Richardson S, Yu W. Controlling for patient case mix at the end of life: Issues in identifying cause of death. Poster session presented at: AcademyHealth Annual Research Meeting; 2005 Jun 1; Boston, MA.




Abstract:

Research Objective: Researchers investigating health care at the end of life often control for patient case mix using the death certificate underlying cause of death. It is unclear whether the reported underlying cause of death is consistent with the reason to control for case mix. The purpose of this study was to examine whether the reported underlying cause of death was consistent with the medical condition that required the most resource use or the last important principal diagnosis during the final year of life. Study Design: We obtained underlying cause of death as reported on the death certificate for 12,808 VA patients who died in California between October 1999 and September 2001. Using administrative data from both VA and Medicare, we compared the reported underlying cause of death with: the major principal diagnosis closest to death and the diagnosis responsible for the plurality of health care costs in the final year of life. We measured agreement between methods at three different levels of identification: the top two causes of death, the top four causes of death, and the top 10 causes of death, using CDC cause of death categories. Population Studied: Our study sample consisted of veteran decedents in California, but the results should be generalizable to a broader population of decedents. Principal Findings: All three methods classified similar numbers of patients into each cause of death category.
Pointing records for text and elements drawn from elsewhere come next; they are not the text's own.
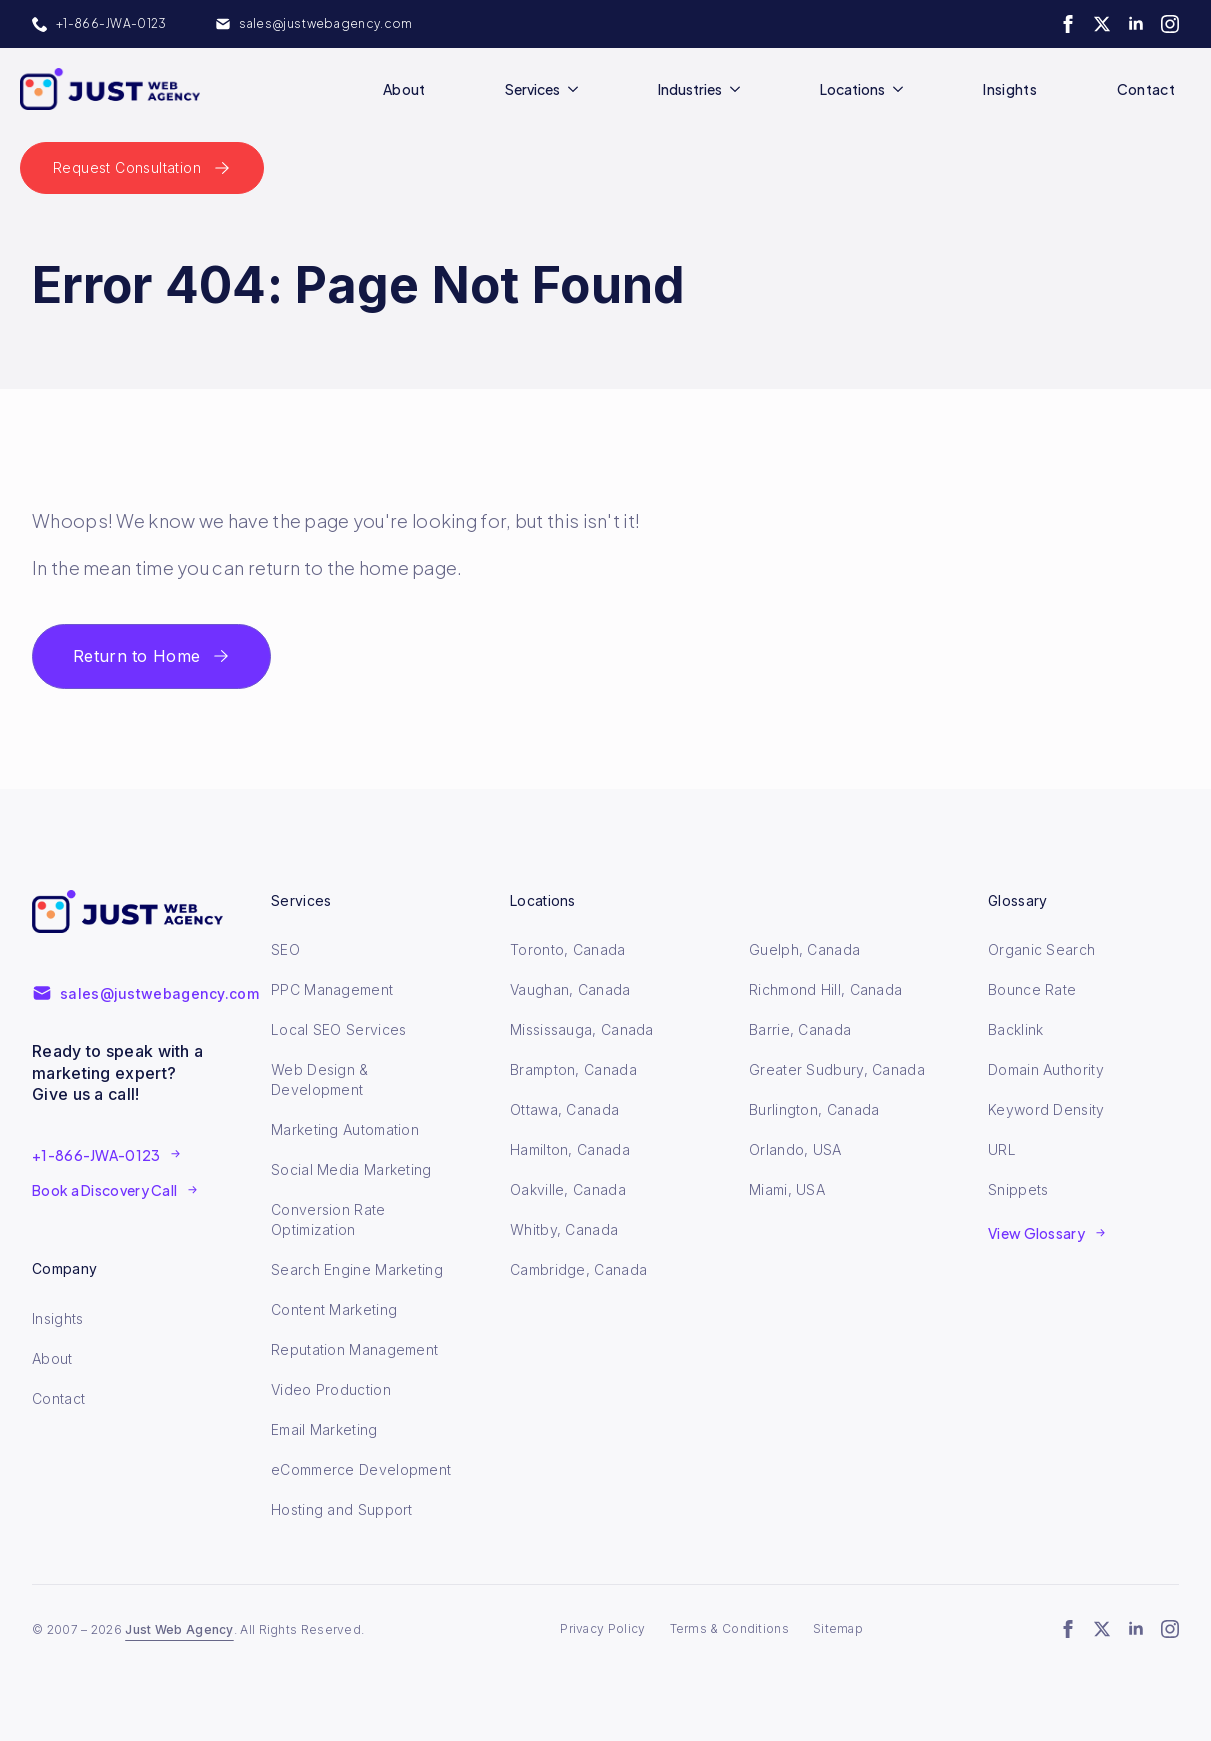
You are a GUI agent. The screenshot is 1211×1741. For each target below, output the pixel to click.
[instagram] (1170, 24)
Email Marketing (324, 1429)
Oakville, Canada (568, 1189)
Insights (1009, 89)
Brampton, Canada (573, 1069)
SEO (285, 949)
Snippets (1018, 1189)
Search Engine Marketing (357, 1269)
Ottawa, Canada (564, 1109)
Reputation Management (354, 1349)
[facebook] (1068, 24)
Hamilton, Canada (570, 1149)
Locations (852, 89)
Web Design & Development (320, 1079)
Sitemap (838, 1628)
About (404, 89)
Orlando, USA (795, 1149)
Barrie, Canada (800, 1029)
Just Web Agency (179, 1629)
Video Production (331, 1389)
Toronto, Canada (568, 949)
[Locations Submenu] (902, 89)
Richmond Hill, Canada (825, 989)
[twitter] (1102, 24)
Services (532, 89)
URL (1002, 1149)
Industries (690, 89)
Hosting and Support (342, 1509)
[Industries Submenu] (739, 89)
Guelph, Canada (804, 949)
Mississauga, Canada (582, 1029)
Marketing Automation (345, 1129)
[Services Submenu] (577, 89)
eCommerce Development (361, 1469)
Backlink (1015, 1029)
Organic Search (1041, 949)
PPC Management (332, 989)
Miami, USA (787, 1189)
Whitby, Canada (564, 1229)
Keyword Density (1046, 1109)
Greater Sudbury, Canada (837, 1069)
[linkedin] (1136, 24)
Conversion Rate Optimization (328, 1219)
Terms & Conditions (729, 1628)
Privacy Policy (602, 1628)
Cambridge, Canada (578, 1269)
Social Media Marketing (351, 1169)
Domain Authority (1046, 1069)
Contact (1146, 89)
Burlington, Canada (814, 1109)
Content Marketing (334, 1309)
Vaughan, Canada (570, 989)
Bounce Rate (1032, 989)
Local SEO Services (338, 1029)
However, neither of the methods using administrative data was consistent with the death certificate underlying cause of death at the patient level. For the top 10 causes of death, the patient-level consistency was slightly above 50%. As a whole, these methods were more consistent in identifying cancer deaths than deaths due to other causes. Conclusions: The three methods generate considerable discrepancies in patient classification. The principal diagnosis and cost-based methods are relatively consistent with one another, but not with death certificate data. Implications for Policy, Delivery or Practice: Our results suggest that methods using health utilization data should not be used as a proxy for death certificate data. However, for many research purposes, methods based on costs in the final year of life or principal diagnoses near death may in fact be more appropriate than death certificate data.